風が吹き付ける。濡れた目のあたりが痛いくらい冷たい。
秋、なんだ。
氷丸は秋が好きだった。
「木が色づくのを見ると、厳かな気持ちになるのですよ」
唐突に彼の言葉を思い出した。
「同じ木に葉をつけてもひとつとして同じ紅葉はない。葉をつけた位置、太陽を受ける角度。風のあたり方やそのときの運でその葉の命は決まってしまう。そんなことを考えると、思ってしまうんです。人が持つそれぞれの資質や努力も、大きな力に決められただけのものかもしれない、とね」
私にはそのとき氷丸がなにを言いたいのかわからなかった。今でもわからない。
「だから明日もやらなければならない、と思うのですよ」
たしかそんな言葉で終わったと思う。
氷丸は時々、自分だけしゃべって自分で完結してしまうことがあった。
そんなときはなにを聞いてもよくわからないので、ただしゃべらせておいた。
氷丸は、落ち葉を眺めて「掃除が大変だ」とつぶやいていたっけ。
あれはいつのことだったろう。
氷丸のように頭のいい人は大変だと思う。
ほかの人が気づかないこと、感じなくていいことまで感じてしまい、苦しむことも多いだろう。
気づかない方が幸せなことだって世の中にはたくさんあるのに。
だけど氷丸はそんな感情を理屈で押さえつけられる人だ。
すべての感情に理由と名前を付けてしまいこめる人だ。そしてその感情に基づいた行動をとって解決できる人……だそうだ。
「氷丸は頭がいいから、いろいろ感じて大変だね」と気遣った私に自分でそう言っていた。だから間違いない。
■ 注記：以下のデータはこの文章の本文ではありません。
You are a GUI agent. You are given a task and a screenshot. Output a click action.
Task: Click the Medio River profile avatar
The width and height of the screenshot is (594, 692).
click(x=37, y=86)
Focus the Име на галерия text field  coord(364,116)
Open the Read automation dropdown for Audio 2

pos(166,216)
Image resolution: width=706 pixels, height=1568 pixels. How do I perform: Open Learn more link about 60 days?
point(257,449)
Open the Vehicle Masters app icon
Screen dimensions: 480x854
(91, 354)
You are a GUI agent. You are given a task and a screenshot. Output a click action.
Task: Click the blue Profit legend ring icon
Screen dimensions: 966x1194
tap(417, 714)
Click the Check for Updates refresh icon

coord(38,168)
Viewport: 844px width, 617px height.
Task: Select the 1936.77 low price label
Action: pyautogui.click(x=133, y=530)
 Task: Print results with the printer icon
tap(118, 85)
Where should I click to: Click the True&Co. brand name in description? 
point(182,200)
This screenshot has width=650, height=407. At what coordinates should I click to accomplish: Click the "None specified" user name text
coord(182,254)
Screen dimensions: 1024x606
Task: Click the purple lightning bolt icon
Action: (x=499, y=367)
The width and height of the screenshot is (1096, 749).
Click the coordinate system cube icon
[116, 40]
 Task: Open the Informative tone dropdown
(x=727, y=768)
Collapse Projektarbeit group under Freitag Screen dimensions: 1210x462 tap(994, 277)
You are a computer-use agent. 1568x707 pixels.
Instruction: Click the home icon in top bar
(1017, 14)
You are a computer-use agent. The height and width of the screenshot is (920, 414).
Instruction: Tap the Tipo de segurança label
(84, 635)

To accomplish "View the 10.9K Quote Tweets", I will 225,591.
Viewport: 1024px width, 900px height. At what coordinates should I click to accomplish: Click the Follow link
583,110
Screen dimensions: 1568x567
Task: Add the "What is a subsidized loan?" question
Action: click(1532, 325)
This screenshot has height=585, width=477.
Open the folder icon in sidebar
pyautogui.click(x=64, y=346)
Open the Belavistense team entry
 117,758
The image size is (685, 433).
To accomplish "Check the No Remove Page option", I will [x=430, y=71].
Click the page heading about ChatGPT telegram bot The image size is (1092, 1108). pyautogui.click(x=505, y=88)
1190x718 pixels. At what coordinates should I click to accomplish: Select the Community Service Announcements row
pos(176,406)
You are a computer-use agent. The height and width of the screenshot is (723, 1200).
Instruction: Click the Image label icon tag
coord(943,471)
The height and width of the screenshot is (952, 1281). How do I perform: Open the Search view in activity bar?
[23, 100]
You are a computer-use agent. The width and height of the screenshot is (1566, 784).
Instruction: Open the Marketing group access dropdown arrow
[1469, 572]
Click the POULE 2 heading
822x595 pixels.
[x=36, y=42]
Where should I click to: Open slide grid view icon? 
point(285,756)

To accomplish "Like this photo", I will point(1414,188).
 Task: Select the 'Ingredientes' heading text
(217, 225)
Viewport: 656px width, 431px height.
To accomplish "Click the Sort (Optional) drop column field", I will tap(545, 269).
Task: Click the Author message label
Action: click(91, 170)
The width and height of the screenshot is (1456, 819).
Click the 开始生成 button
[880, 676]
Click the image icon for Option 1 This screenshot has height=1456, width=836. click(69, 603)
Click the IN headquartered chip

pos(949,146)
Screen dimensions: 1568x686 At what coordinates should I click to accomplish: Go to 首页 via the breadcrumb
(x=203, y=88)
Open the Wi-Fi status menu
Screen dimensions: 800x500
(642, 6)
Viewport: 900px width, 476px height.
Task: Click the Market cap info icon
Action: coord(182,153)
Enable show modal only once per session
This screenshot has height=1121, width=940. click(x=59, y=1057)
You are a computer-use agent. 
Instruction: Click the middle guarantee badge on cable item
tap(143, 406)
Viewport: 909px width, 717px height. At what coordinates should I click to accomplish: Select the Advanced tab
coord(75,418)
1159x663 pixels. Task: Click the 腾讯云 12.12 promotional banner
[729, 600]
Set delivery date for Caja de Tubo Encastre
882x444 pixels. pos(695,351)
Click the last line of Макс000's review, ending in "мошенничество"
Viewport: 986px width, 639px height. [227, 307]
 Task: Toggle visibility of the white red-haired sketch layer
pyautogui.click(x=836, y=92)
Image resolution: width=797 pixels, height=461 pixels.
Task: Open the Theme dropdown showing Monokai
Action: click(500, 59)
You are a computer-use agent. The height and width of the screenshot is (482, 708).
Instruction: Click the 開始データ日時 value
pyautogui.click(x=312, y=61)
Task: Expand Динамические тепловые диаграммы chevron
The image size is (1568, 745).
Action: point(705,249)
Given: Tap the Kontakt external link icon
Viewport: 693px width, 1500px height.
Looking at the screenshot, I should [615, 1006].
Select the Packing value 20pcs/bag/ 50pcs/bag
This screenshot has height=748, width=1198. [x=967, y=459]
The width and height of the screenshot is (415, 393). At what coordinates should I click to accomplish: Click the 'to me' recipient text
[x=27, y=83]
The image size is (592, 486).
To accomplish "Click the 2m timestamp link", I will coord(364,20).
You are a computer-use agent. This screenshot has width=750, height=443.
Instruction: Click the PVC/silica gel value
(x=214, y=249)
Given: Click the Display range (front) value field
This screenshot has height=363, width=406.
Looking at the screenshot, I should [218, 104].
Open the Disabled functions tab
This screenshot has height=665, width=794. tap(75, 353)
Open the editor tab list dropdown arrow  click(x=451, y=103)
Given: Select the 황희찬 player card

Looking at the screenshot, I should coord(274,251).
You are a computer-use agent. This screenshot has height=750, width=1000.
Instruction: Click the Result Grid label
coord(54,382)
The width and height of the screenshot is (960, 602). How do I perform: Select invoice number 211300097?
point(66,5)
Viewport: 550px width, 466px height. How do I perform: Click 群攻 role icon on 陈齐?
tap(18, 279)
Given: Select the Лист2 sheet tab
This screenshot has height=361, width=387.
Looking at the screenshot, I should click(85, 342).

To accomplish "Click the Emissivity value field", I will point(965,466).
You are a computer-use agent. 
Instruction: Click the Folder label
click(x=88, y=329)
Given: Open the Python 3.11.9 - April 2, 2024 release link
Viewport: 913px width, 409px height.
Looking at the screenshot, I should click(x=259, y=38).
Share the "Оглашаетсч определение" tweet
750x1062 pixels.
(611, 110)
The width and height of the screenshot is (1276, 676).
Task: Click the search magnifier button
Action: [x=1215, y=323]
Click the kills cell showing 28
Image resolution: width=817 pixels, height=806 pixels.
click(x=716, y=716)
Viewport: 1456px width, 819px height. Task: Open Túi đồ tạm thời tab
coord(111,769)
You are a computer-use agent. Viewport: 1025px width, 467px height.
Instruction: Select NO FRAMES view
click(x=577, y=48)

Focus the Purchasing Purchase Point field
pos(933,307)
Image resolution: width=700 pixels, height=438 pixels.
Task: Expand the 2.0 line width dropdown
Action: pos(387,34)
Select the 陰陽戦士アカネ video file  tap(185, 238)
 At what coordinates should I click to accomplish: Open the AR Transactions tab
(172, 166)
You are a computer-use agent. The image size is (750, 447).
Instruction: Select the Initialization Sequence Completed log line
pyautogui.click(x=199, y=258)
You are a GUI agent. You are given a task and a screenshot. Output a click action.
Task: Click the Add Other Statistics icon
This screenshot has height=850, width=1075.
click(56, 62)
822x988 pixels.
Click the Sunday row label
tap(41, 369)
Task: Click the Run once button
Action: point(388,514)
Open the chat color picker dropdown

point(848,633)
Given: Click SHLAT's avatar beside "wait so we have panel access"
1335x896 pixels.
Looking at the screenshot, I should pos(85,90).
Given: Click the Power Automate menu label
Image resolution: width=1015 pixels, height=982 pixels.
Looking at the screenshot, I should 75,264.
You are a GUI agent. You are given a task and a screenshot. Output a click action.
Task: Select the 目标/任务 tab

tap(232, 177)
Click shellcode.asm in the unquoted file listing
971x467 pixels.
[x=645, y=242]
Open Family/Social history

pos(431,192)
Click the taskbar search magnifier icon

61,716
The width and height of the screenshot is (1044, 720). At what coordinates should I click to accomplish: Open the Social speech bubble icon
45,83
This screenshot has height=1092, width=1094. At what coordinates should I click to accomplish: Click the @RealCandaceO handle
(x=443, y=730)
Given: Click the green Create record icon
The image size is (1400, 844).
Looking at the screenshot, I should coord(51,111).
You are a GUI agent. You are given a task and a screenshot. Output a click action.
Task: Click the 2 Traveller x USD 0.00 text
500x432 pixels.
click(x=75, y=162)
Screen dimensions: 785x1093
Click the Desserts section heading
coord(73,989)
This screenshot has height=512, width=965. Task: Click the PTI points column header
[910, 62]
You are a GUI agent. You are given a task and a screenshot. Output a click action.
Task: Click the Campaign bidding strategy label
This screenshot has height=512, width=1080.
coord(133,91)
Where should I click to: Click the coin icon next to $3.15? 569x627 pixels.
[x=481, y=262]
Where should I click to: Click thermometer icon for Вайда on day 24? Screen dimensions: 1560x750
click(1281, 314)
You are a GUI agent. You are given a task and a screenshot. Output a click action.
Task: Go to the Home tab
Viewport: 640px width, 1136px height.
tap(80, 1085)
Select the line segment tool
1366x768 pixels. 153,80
でもだからこそ、今の自分や生活にネガティヴな見極めをつけてしまえば……その場から去る、という行動をとってしまうかも。
ううん、そんなことない! どうかしてる!
首を振ってその考えを否定した。
どうしてこんなことを考えるんだろう。
全部氷丸が悪いんだ。車を置いて出て行ったりするから。私になにも言わないで出て行ったりするから。
肌寒くなり、私は窓を閉めた。
暗さに心細くなり、私は部屋の照明をつけた。
ぐるりと見渡してみる。
相変わらずきちんと片付いている。生活感がないくらいに。
マホガニー製の重厚なライティングビューローは私の部屋と同じもの。キャビネットの扉を倒すとデスクになり、なにかのテキストとシートが載っている。ブックシェルフには本がぎっしり並べられていて、昔はいつ覗いてもここに座って勉強していた。だけど最近は、となりに置かれたパソコンデスクに向かっていることの方が多い。
部屋の真ん中には小さなリビングセット。
昨日、氷丸はこのソファーに座って泣いているように見えた。
気を失ったなんて言っていたけど、やっぱり本当は泣いていたのかもしれない。少なくとも泣きたい気分だったに違いない。
ライティングデスクを見てドキンとした。
急いでデスクに近寄ってみる。
あれは、……やっぱりそうだ!
いつもはクローゼットの奥にしまってある銀色のレザーケース。
氷丸はこのケースをいつも大切にしまってあった。こんな、出しっぱなしでどこかに行くなんて。
恐る恐るケースを開けてみる。
そしてその中には……「氷丸」がしまわれていた。氷丸がなにより大事にしている水色の透明な石。
私はそれをつかんで走り出した。